Because of this second factor, it should be noted that technological development may have the consequence that certain data which are not considered to be personal data now, can be personal data in the future. New devices may offer the possibility to make the connection to a natural person. For this report, it is of importance that location data and traffic data can be personal data, as is shown in the general legal chapter (section 4.4). 

1. 1. 1. Processing of location data for the provision of Location Based Services

With regard to the processing of location data for the provision of Location Based Services the Telecommunications Act is applicable. In this Act the provisions regarding traffic data and location data of Directive 2002/58/EC are implemented.

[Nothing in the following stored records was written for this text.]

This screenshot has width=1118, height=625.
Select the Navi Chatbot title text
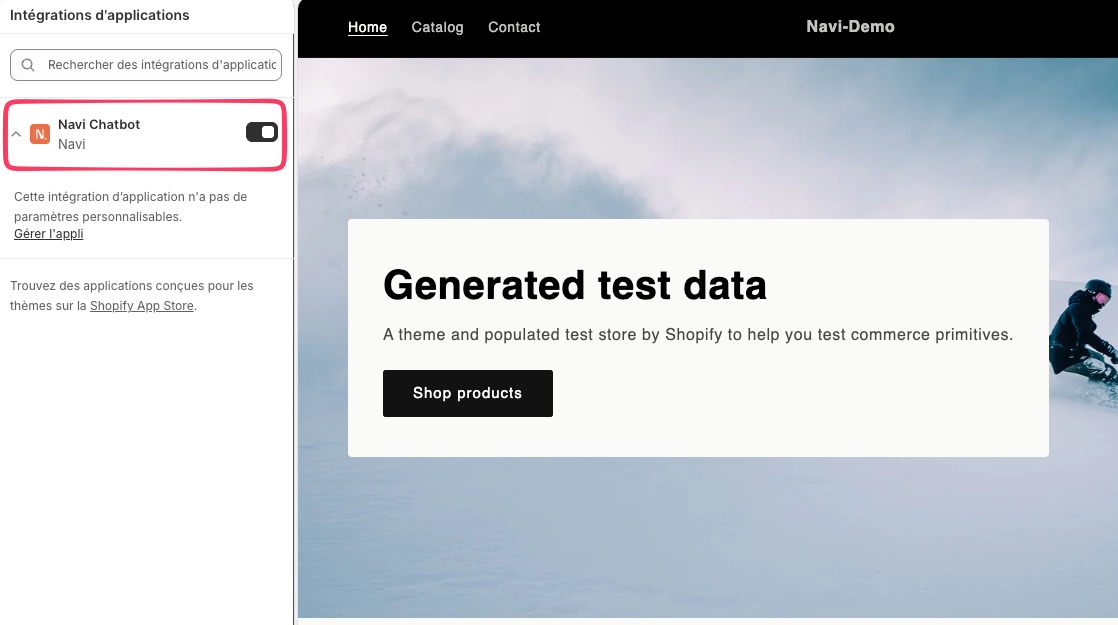[99, 124]
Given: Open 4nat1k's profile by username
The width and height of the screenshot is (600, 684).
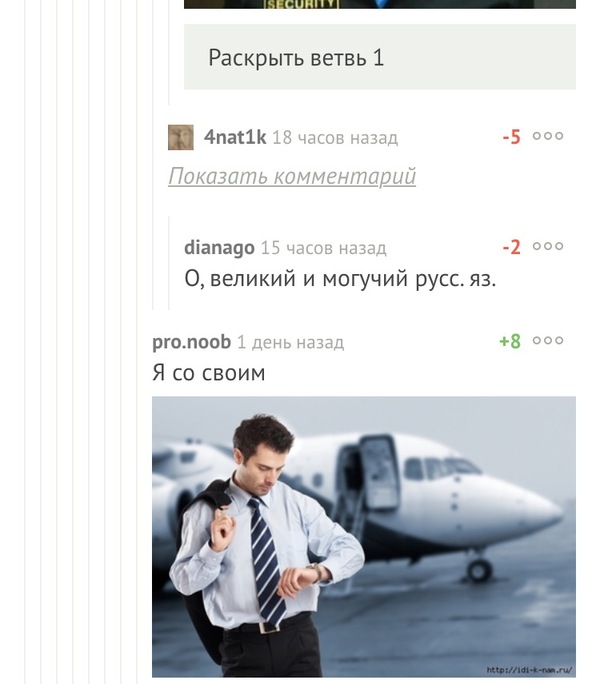Looking at the screenshot, I should [x=235, y=137].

Article 6 of the Directive is implemented in article 11.5 of the Telecommunications Act and article 9 of the Directive in article 11.5a of the Telecommunications Act. These provisions cover processing of location data and traffic data by providers of public communications networks or publicly available electronic communications services.

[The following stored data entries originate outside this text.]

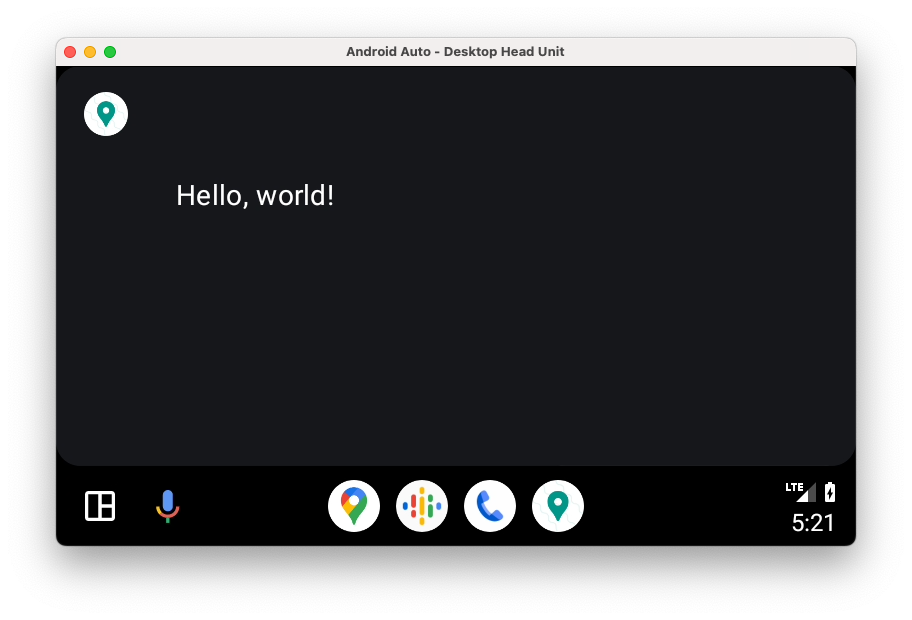Open the dashboard split-screen layout
The image size is (912, 620).
tap(100, 506)
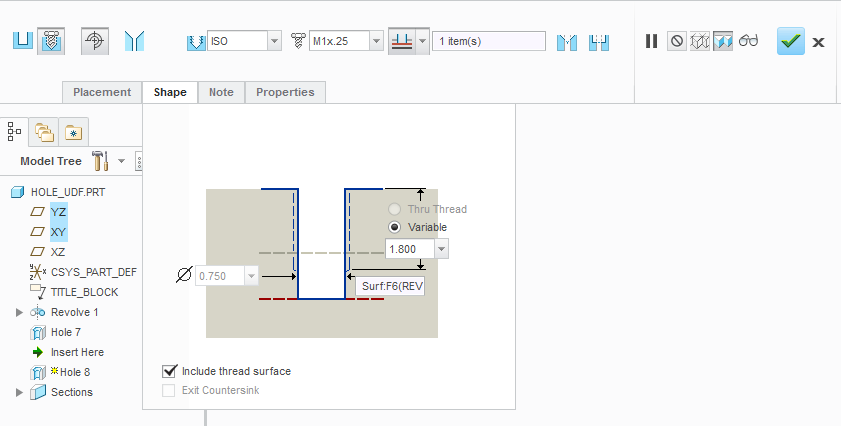Accept the hole with green checkmark

[x=790, y=41]
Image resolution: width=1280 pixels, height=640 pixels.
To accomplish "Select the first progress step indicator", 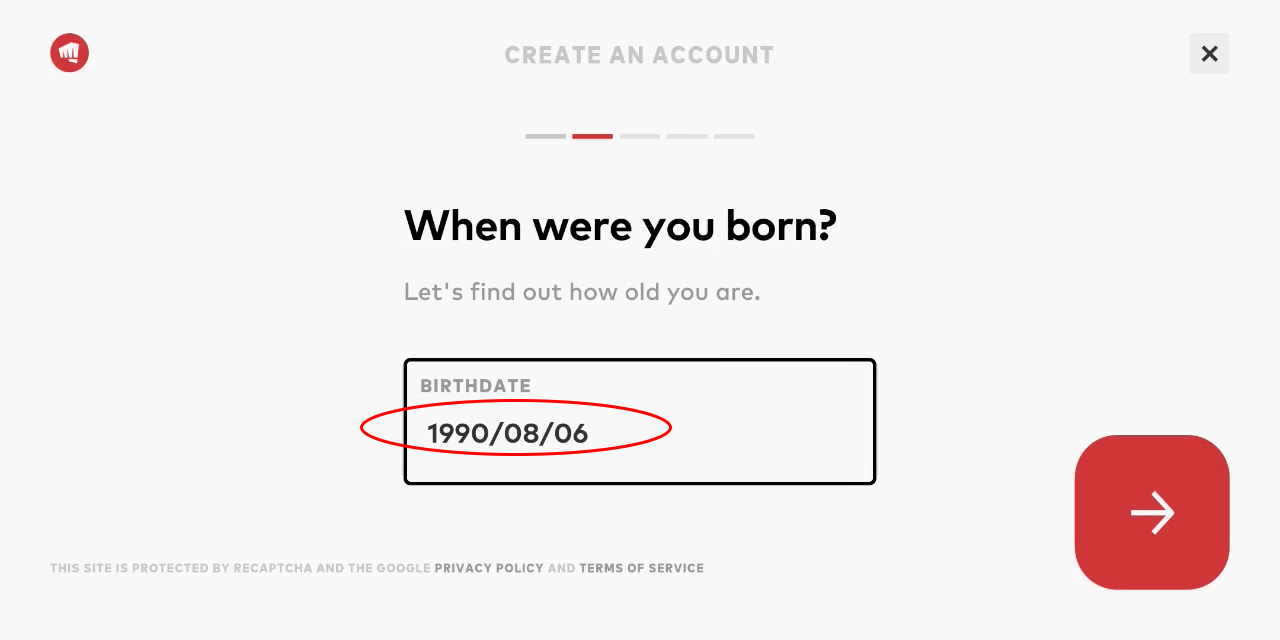I will [546, 136].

Article 15 of the Directive is implemented in article 11.13 of the Telecommunications Act. The Explanatory Memorandum on the implementation of the Directive in the Telecommunications Act mentions the derogations on the scope of rights and duties of some provisions of the Directive. In this respect also article 5 of the Directive is mentioned on the confidentiality of the communications. However, the same Explanatory Memorandum states, with regard to article 5, that further research is needed and that the article will not be implemented so far. At this moment there is no implementation of article 5 in the Telecommunications Act. However, this does not imply that there is no regulation on the confidentiality of communications in the Netherlands. Article 13 of the Dutch Constitution (Grondwet) provides a general right on confidentiality of communications.

1. 1. 1. 1. Purpose specification and proportionality

According to article 11(1) of the PDPA, personal data shall only be processed where, given the purposes for which they are collected or subsequently processed, they are adequate, relevant and not excessive. In addition, article 7 states that personal data shall be collected for specific, explicitly defined and legitimate purposes. With a focus on location data, these purposes can be found in the Telecommunications Act. Processing is allowed for billing purposes and for the provision of value added services. For other purposes processing is only allowed after the data are being made anonymous or with consent of the subscriber or user. (11.5a (1) and (3) DTA) The Dutch definition of ‘consent’ can be found in article 1(i) of the Dutch Personal Data Protection Act and is exactly similar to the definition in article 2(h) of Directive 95/46/EC.

1. 1. 1. 1. Processing for billing purposes

Providers of public electronic communications networks have the opportunity to process traffic data of subscribers for billing purposes. Article 11.5(2) of the Telecommunications Act states that: 

“The provider may process traffic data necessary for the purpose of subscriber billing, including drafting a bill for a subscriber or a person who has legally bound himself to the provider to pay the bill, or for the purpose of interconnection payment. The processing of traffic data is permissible only up to the end of the period during which the bill may lawfully be challenged or payment pursued.” 

This provision is the implementation of article 6(2) of Directive 2002/58/EC with some information added. The added information is the explanation that subscriber billing includes drafting bills for subscribers and for other persons who legally bound themselves to pay the bill. In fact, this only seems to be an example that is covered by the term “billing purposes” in the Directive. The Dutch provision does not seem to have a different scope than is prescribed by the Directive.